Shopify stock rose Monday after Credit Suisse analyst Brad Zelnick said he is getting more bullish over its shares.
Shopify stock soared 187% last year. Investors are increasingly optimistic about its e-commerce infrastructure platform, services, and tools. The company uses cloud computing to offer better reliability, lower upfront costs, and scalability to its merchant customers, generating revenue through a combination of monthly subscription and transaction fees.

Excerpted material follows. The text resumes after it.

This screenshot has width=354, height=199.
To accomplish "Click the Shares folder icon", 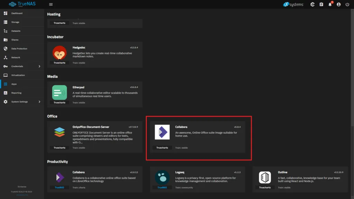I will pos(6,39).
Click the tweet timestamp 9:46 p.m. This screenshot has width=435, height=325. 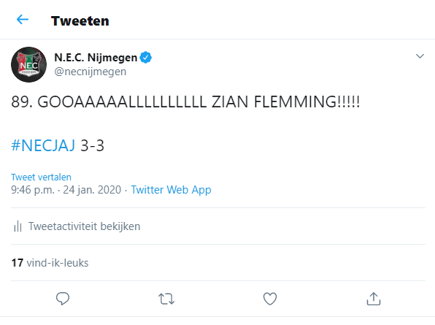[x=33, y=190]
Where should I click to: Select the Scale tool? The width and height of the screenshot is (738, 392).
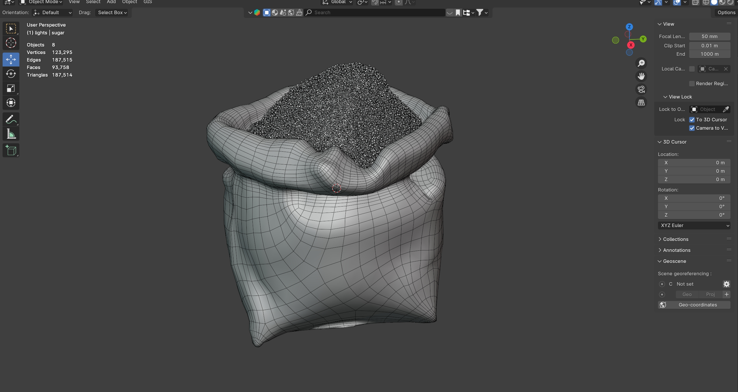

On Monday, Zelnick reaffirmed his Outperform rating for Shopify shares, predicting strong growth from the company’s offerings this year. He also raised his price target to $450 from $370 for the stock.
“As we enter 2020, we take this opportunity to refresh our valuation of Shopify,” he wrote. “We anticipate Shopify will continue to execute against its secular growth opportunities in 2020.”
Shopify stock was up 3.4% to $443.67 on Monday.
Last June, Shopify took a big step toward becoming a viable alternative to Amazon.com (AMZN). It unveiled the Shopify Fulfillment Network, which gives merchants cheaper shipping, warehousing, and picking/packaging services.
The analyst said the next two catalysts for the stock include its fourth-quarter earnings report and any updates on the progress of its Shopify Fulfillment Network.
Other Wall Street analysts are mixed on Shopify shares. About 48% of them have ratings of Buy or the equivalent on the stock, while 41% have Hold ratings, according to FactSet.